## [WRITTEN EXERCISE]
Rewrite the data below as a JSON list of strings, with one string per line. Leave out the blank lines.

(Interface element data)
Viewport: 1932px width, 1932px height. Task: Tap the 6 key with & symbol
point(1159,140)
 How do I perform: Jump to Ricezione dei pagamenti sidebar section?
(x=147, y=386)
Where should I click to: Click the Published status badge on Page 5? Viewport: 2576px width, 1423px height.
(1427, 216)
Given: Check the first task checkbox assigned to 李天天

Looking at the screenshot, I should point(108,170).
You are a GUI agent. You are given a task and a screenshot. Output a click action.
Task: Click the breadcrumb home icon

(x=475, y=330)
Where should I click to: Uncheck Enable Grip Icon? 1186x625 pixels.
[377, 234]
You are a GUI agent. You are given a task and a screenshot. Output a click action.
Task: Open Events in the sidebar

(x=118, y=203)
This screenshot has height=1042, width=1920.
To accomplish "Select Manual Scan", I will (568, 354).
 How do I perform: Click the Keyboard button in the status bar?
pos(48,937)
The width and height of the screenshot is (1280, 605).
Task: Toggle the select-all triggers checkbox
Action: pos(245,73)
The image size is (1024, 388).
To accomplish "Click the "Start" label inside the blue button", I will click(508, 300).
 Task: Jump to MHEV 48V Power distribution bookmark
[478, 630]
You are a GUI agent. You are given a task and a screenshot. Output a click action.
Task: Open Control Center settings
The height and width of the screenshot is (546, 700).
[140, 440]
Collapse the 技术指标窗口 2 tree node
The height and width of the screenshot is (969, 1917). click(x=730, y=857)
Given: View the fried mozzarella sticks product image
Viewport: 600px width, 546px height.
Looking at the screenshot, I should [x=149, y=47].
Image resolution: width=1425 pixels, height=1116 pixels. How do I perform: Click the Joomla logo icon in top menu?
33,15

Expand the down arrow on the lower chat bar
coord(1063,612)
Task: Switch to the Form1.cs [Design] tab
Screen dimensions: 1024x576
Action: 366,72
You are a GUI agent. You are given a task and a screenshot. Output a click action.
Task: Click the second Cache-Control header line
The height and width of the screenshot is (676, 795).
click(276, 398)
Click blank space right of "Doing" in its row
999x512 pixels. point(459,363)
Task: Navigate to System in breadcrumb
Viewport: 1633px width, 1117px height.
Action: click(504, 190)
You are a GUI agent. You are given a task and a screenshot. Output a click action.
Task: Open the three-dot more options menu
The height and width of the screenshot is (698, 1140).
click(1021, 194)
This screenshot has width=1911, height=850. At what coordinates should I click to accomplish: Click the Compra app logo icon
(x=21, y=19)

## [SOLUTION FOR THIS PROBLEM]
[
  "Viewport: 1932px width, 1932px height. Task: Tap the 6 key with & symbol",
  "point(1159,140)",
  " How do I perform: Jump to Ricezione dei pagamenti sidebar section?",
  "(x=147, y=386)",
  "Where should I click to: Click the Published status badge on Page 5? Viewport: 2576px width, 1423px height.",
  "(1427, 216)",
  "Given: Check the first task checkbox assigned to 李天天",
  "Looking at the screenshot, I should point(108,170).",
  "You are a GUI agent. You are given a task and a screenshot. Output a click action.",
  "Task: Click the breadcrumb home icon",
  "(x=475, y=330)",
  "Where should I click to: Uncheck Enable Grip Icon? 1186x625 pixels.",
  "[377, 234]",
  "You are a GUI agent. You are given a task and a screenshot. Output a click action.",
  "Task: Open Events in the sidebar",
  "(x=118, y=203)",
  "This screenshot has height=1042, width=1920.",
  "To accomplish \"Select Manual Scan\", I will (568, 354).",
  " How do I perform: Click the Keyboard button in the status bar?",
  "pos(48,937)",
  "The width and height of the screenshot is (1280, 605).",
  "Task: Toggle the select-all triggers checkbox",
  "Action: pos(245,73)",
  "The image size is (1024, 388).",
  "To accomplish \"Click the \"Start\" label inside the blue button\", I will click(508, 300).",
  " Task: Jump to MHEV 48V Power distribution bookmark",
  "[478, 630]",
  "You are a GUI agent. You are given a task and a screenshot. Output a click action.",
  "Task: Open Control Center settings",
  "The height and width of the screenshot is (546, 700).",
  "[140, 440]",
  "Collapse the 技术指标窗口 2 tree node",
  "The height and width of the screenshot is (969, 1917). click(x=730, y=857)",
  "Given: View the fried mozzarella sticks product image",
  "Viewport: 600px width, 546px height.",
  "Looking at the screenshot, I should [x=149, y=47].",
  "Image resolution: width=1425 pixels, height=1116 pixels. How do I perform: Click the Joomla logo icon in top menu?",
  "33,15",
  "Expand the down arrow on the lower chat bar",
  "coord(1063,612)",
  "Task: Switch to the Form1.cs [Design] tab",
  "Screen dimensions: 1024x576",
  "Action: 366,72",
  "You are a GUI agent. You are given a task and a screenshot. Output a click action.",
  "Task: Click the second Cache-Control header line",
  "The height and width of the screenshot is (676, 795).",
  "click(276, 398)",
  "Click blank space right of \"Doing\" in its row",
  "999x512 pixels. point(459,363)",
  "Task: Navigate to System in breadcrumb",
  "Viewport: 1633px width, 1117px height.",
  "Action: click(504, 190)",
  "You are a GUI agent. You are given a task and a screenshot. Output a click action.",
  "Task: Open the three-dot more options menu",
  "The height and width of the screenshot is (698, 1140).",
  "click(1021, 194)",
  "This screenshot has width=1911, height=850. At what coordinates should I click to accomplish: Click the Compra app logo icon",
  "(x=21, y=19)"
]